**STATED TASK**
In the rows below, replace "Given:" with "Instruction:" and leave everything else unchanged.

[Collected data]
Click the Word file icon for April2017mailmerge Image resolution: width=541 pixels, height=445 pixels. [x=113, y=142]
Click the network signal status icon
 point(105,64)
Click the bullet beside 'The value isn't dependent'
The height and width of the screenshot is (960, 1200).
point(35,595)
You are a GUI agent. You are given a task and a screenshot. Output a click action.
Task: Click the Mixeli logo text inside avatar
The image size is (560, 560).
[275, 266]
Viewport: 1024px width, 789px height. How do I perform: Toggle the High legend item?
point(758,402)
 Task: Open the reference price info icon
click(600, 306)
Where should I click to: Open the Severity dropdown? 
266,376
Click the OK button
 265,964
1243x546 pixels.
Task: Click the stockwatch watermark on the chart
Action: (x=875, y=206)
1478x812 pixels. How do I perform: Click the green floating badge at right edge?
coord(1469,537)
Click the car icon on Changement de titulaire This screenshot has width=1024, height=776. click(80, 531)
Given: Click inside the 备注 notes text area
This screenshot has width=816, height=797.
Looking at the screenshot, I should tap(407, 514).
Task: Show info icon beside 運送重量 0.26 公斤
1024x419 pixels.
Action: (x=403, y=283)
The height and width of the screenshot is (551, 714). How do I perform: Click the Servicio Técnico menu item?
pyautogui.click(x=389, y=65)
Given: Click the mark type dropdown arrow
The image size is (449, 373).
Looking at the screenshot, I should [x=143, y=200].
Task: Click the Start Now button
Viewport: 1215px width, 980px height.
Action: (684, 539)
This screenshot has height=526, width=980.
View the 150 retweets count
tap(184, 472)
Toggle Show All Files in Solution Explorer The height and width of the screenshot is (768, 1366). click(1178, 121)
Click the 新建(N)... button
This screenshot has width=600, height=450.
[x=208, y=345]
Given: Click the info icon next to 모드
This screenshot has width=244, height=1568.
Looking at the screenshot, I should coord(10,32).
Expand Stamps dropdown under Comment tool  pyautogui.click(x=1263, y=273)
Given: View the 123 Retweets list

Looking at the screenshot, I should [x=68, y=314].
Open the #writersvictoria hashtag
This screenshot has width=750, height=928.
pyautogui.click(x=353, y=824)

**SOLUTION TO THE PROBLEM**
Click the Word file icon for April2017mailmerge Image resolution: width=541 pixels, height=445 pixels. [x=113, y=142]
Click the network signal status icon
 point(105,64)
Click the bullet beside 'The value isn't dependent'
The height and width of the screenshot is (960, 1200).
point(35,595)
You are a GUI agent. You are given a task and a screenshot. Output a click action.
Task: Click the Mixeli logo text inside avatar
The image size is (560, 560).
[275, 266]
Viewport: 1024px width, 789px height. How do I perform: Toggle the High legend item?
point(758,402)
 Task: Open the reference price info icon
click(600, 306)
Where should I click to: Open the Severity dropdown? 
266,376
Click the OK button
 265,964
1243x546 pixels.
Task: Click the stockwatch watermark on the chart
Action: (x=875, y=206)
1478x812 pixels. How do I perform: Click the green floating badge at right edge?
coord(1469,537)
Click the car icon on Changement de titulaire This screenshot has width=1024, height=776. click(80, 531)
Instruction: Click inside the 备注 notes text area
This screenshot has width=816, height=797.
Looking at the screenshot, I should tap(407, 514).
Task: Show info icon beside 運送重量 0.26 公斤
1024x419 pixels.
Action: (x=403, y=283)
The height and width of the screenshot is (551, 714). How do I perform: Click the Servicio Técnico menu item?
pyautogui.click(x=389, y=65)
Instruction: Click the mark type dropdown arrow
The image size is (449, 373).
Looking at the screenshot, I should [x=143, y=200].
Task: Click the Start Now button
Viewport: 1215px width, 980px height.
Action: (684, 539)
This screenshot has height=526, width=980.
View the 150 retweets count
tap(184, 472)
Toggle Show All Files in Solution Explorer The height and width of the screenshot is (768, 1366). click(1178, 121)
Click the 新建(N)... button
This screenshot has width=600, height=450.
[x=208, y=345]
Instruction: Click the info icon next to 모드
This screenshot has width=244, height=1568.
Looking at the screenshot, I should coord(10,32).
Expand Stamps dropdown under Comment tool  pyautogui.click(x=1263, y=273)
Instruction: View the 123 Retweets list

Looking at the screenshot, I should [x=68, y=314].
Open the #writersvictoria hashtag
This screenshot has width=750, height=928.
pyautogui.click(x=353, y=824)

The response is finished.